05:48You know, not necessarily.
05:50There's no definitive prize for the credit investor to have overachieving on growth
05:58because you're going to get your coupon, you get your principal back.
06:02Maybe in the dislocation end of the market you might get the pull to par.
06:06But you shouldn't overreach in credit because the upside is only so much,
06:12but the downside could be quite considerable if you've got something wrong.
06:15So I wouldn't say that, but actually I think sometimes pockets of markets being unnerved
06:22are quite helpful to prevent, which is the worst thing for credit,
06:27which is an over-enthusiastic market, which is aggressively lending, supporting bad quality.
06:31You don't think we're there at the moment?
06:33No, I don't.
06:33The start of this year has been extraordinary in terms of some of the issues.
06:37Yes, but I think there's still credit standards are quite careful about where we're underwriting.
06:41You haven't seen that many CCC investors, issuers.
06:45You haven't seen that many unsecureds.
06:47I think the broadly syndicated loan market, higher bond market in Europe
06:51has never got into that real exuberant phase.
06:55Now, you can argue about where spreads are, but in terms of quality of risk,
06:59in terms of quality of underwriting, I haven't seen that kind of scary level of deterioration
07:05because the market has got so hot and it's going to underwrite anything.
07:08Because we've had, after COVID, Ukraine invasion, the LDI, the Trump tariffs,
07:14it just never entered that phase where it's just had a long streak of relaxation.
07:18Does that imply that credit spreads could get tighter?
07:22It could.
07:24There's nothing, there's no reason if the demand is there that it couldn't go tighter.
07:30I think that's a fair assumption.
07:32But your assessment would be quite tight now, but could get better?
07:35It could do, yeah.
07:37It could do.
07:38If the demand is there, the other thing that could support it
07:42is that the supply has been fairly muted for quite some time.

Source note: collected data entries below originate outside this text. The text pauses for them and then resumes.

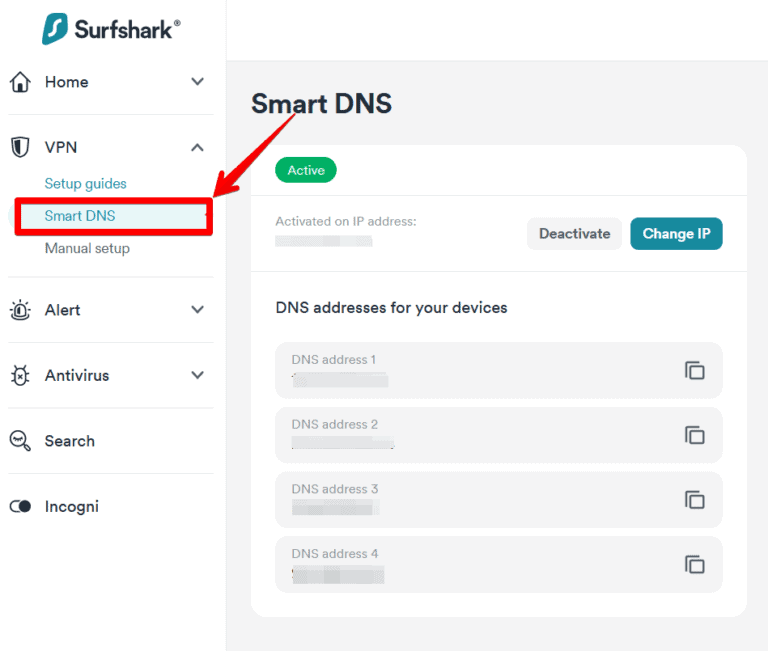Click the Home house icon
Image resolution: width=768 pixels, height=651 pixels.
pos(20,82)
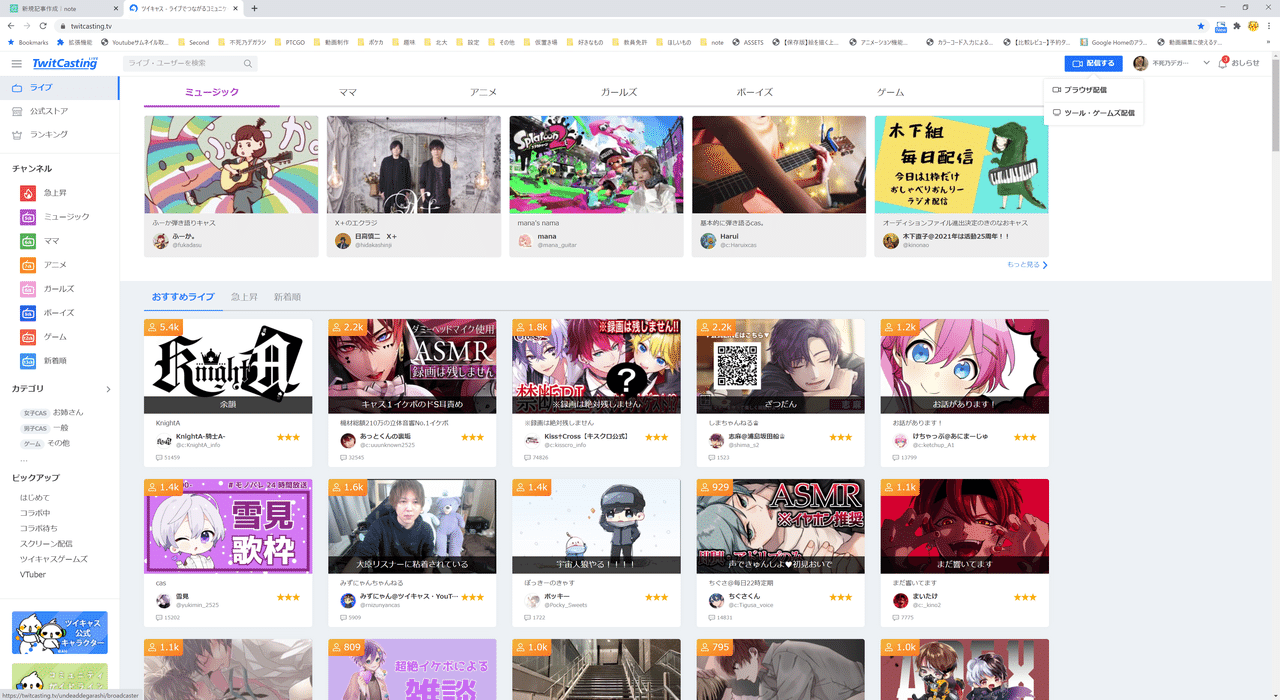This screenshot has width=1280, height=700.
Task: Open the VTuber pickup link
Action: [33, 575]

07:49In European high-year bonds, in European loans, the demand is ahead of the supply.
07:53Unless you saw that really come on in strength, I think the technical supports demand for the asset class still.
08:02In terms of where the requirement is, clearly we're seeing defence companies needing to gear up quite significantly.
08:09Some of the industrials around them needing to gear up quite significantly.
08:12There are key areas you're watching in 2026 in terms of where you think there could be quite an interesting cycle.
08:21I get a really big upswing.
08:22The defence has been going for a while now, but if we're going to rearm Europe at the kind of pace that people are talking about,
08:28there's going to be a requirement to gear some of that up.
08:31Yes, I think the defence is interesting, but it's quite a small component of our market.
08:36So I think when it gets more fruitful for us is when you start to see more infrastructure spending,
08:41and particularly construction.
08:43If we start to see a turn in the construction market,
08:45there are some positive indicators building and assuming this doesn't get offset by the tariff noise we're getting now,
08:56or the geopolitical environment, that could build as quite a positive backdrop for Europe.
09:02And certainly we're watching that very, very closely because that has a much broader impact across what we see we can invest in.